Format the records as a numbered list with blank lines omitted, starting at the line that contains "Viewport: 831px width, 1040px height." and ending after the line that contains "pyautogui.click(x=560, y=367)". Leave the pictures out of the answer.

## [Dataset rows]
┄┄┄┄┄┄

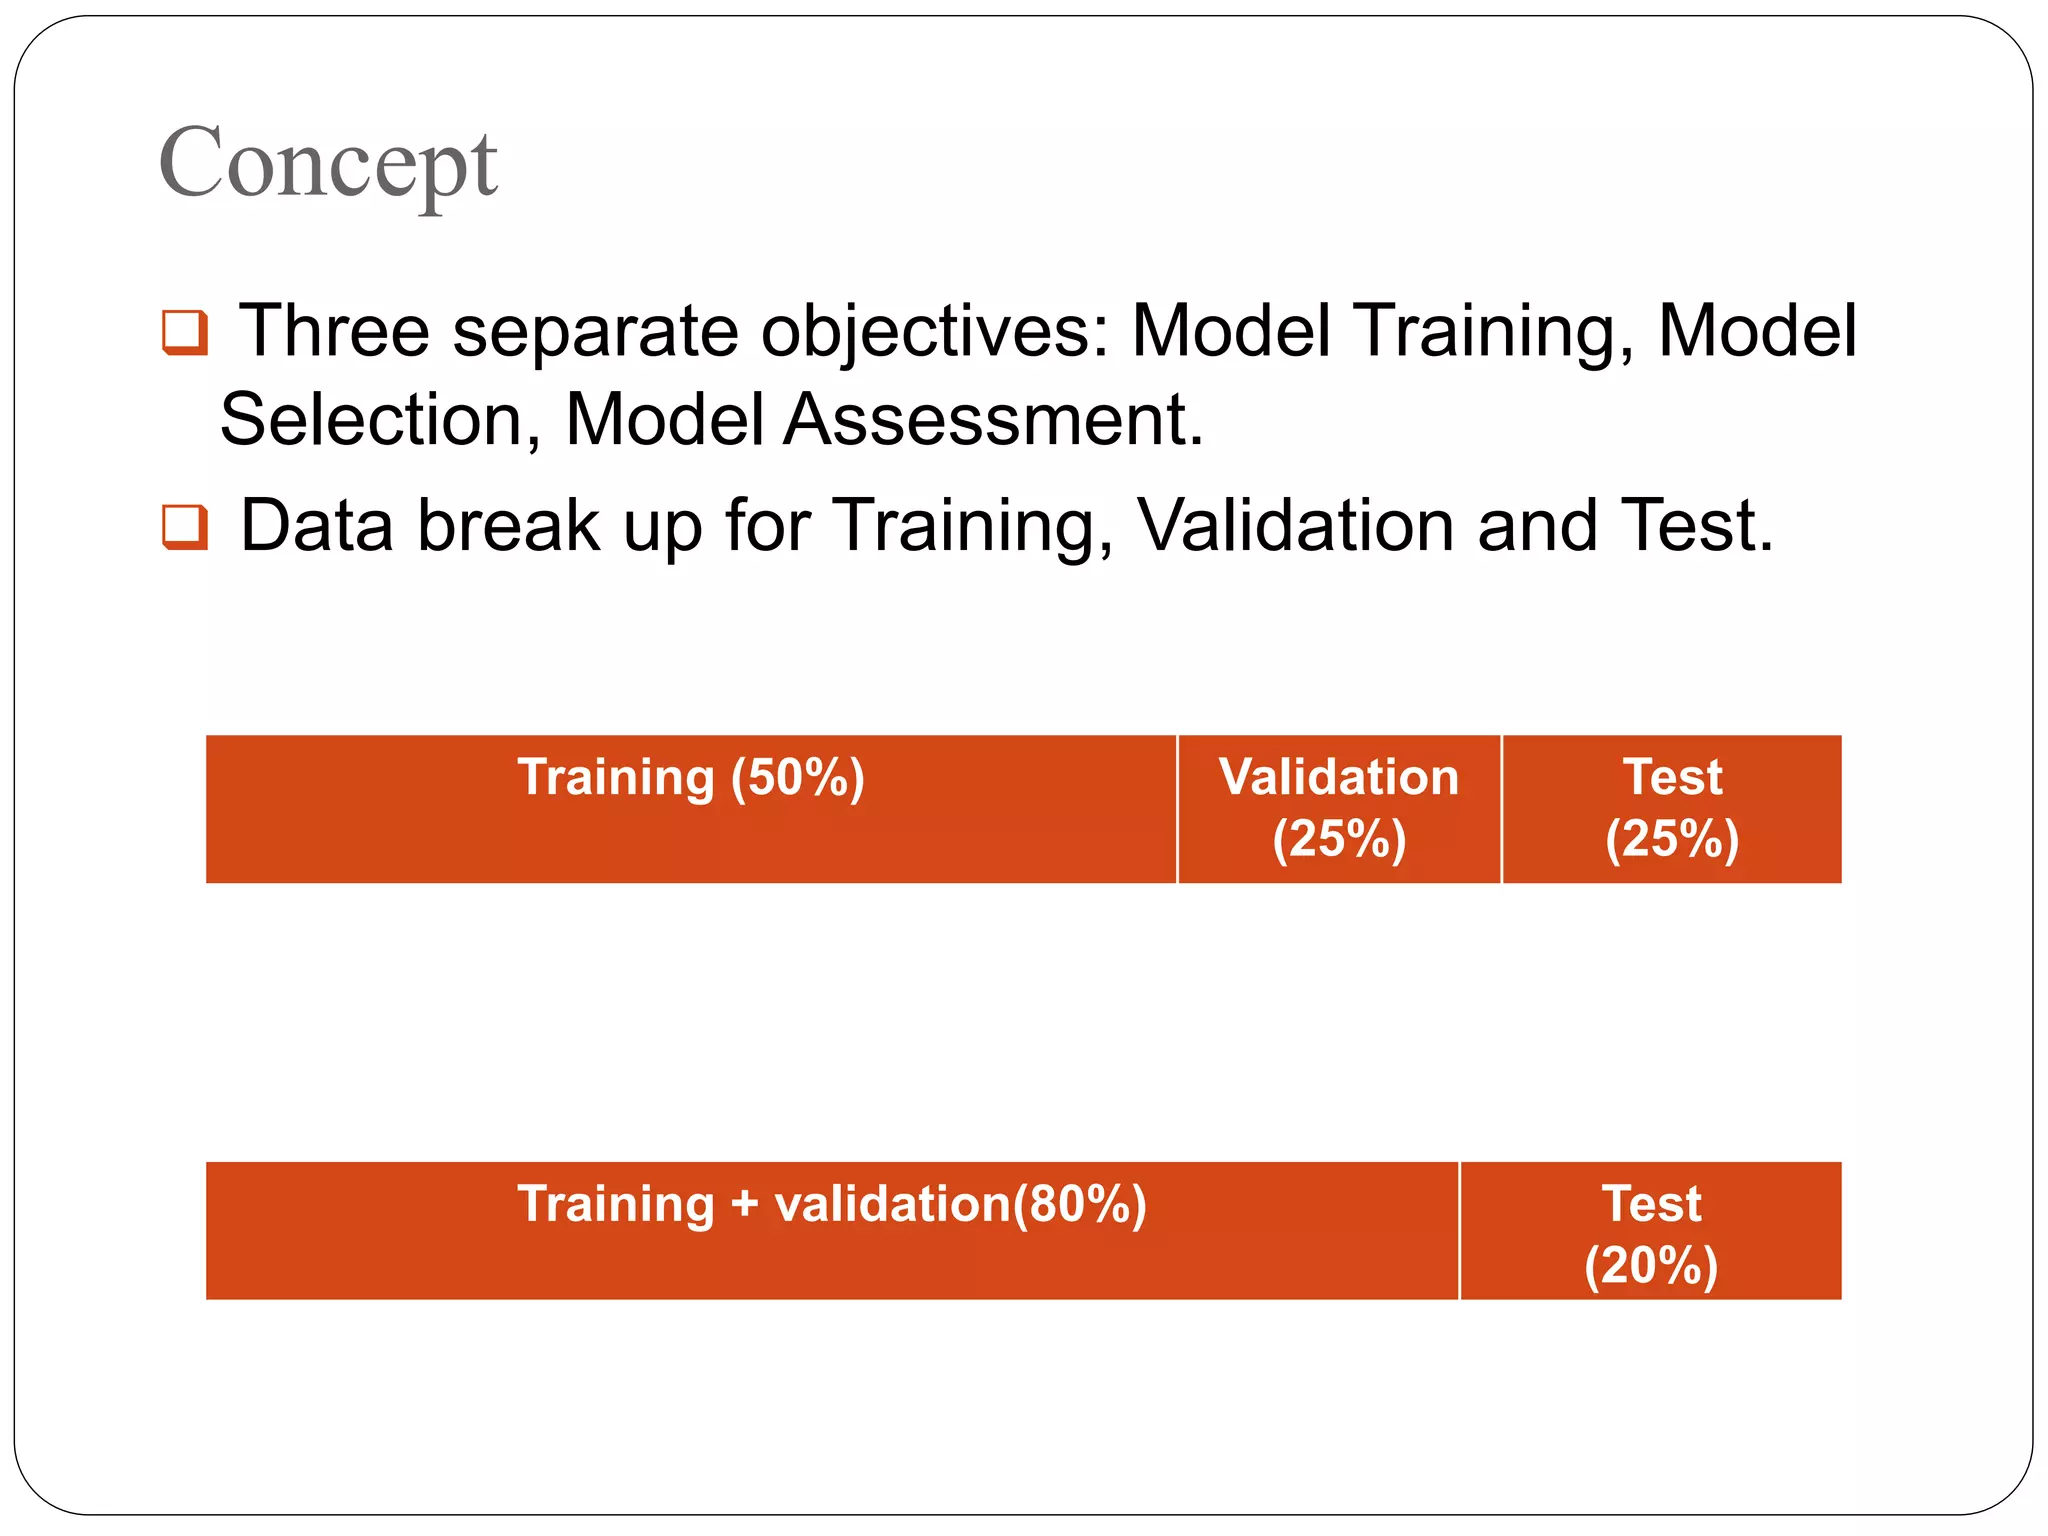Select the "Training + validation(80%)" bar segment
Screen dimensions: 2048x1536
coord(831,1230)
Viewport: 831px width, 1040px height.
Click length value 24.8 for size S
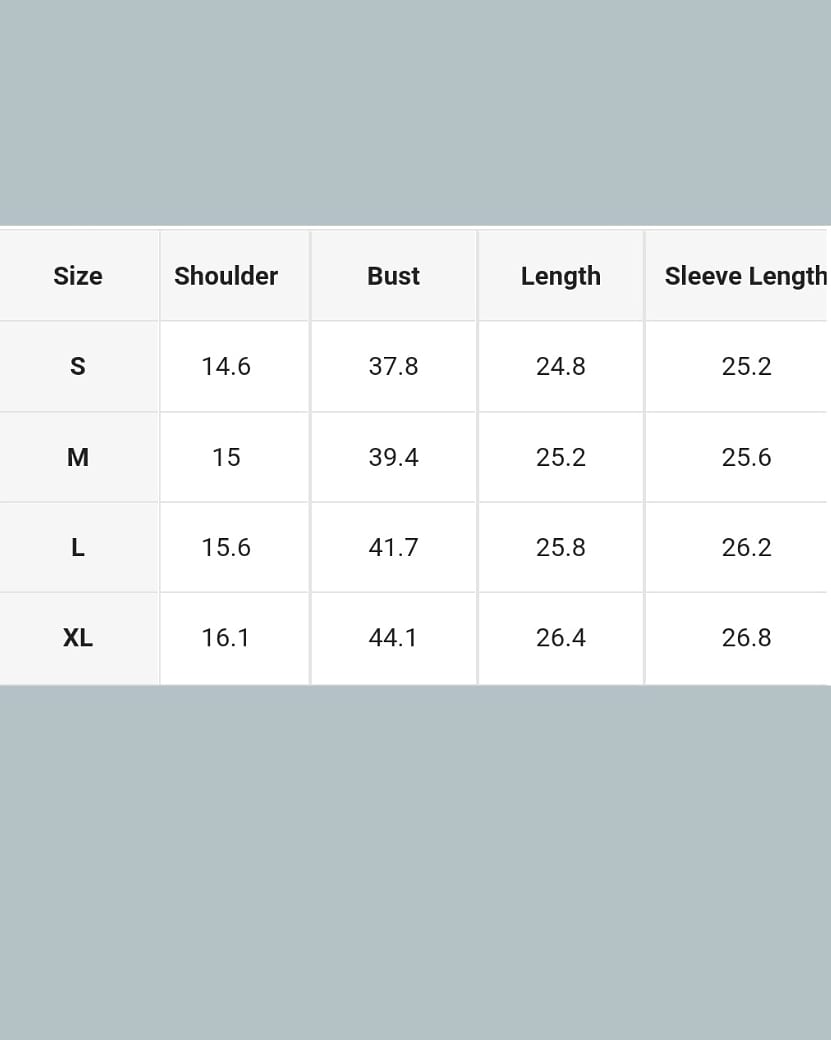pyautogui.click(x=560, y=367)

┄┄┄┄┄┄

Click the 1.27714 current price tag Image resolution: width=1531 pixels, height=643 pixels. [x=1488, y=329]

┄┄┄┄┄┄

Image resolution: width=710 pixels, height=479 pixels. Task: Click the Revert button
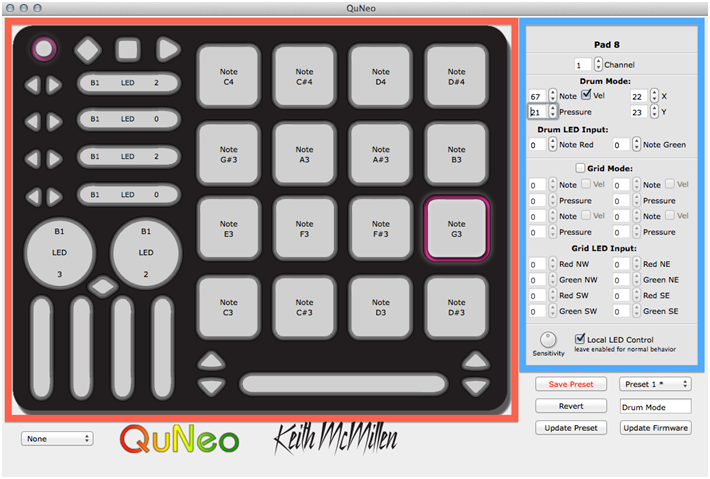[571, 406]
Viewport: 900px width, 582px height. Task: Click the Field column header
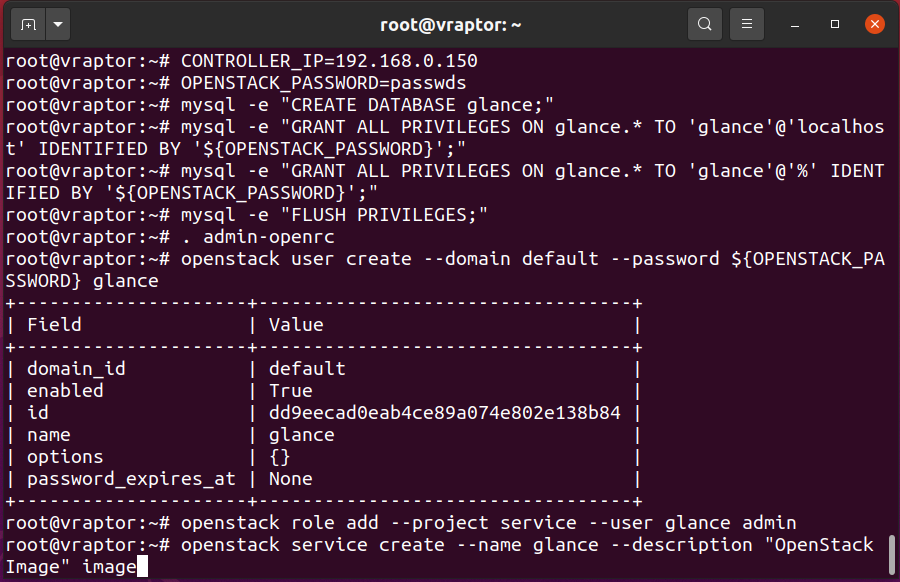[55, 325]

┄┄┄┄┄┄

## [The solution]
1. Viewport: 831px width, 1040px height.
2. Click length value 24.8 for size S
3. pyautogui.click(x=560, y=367)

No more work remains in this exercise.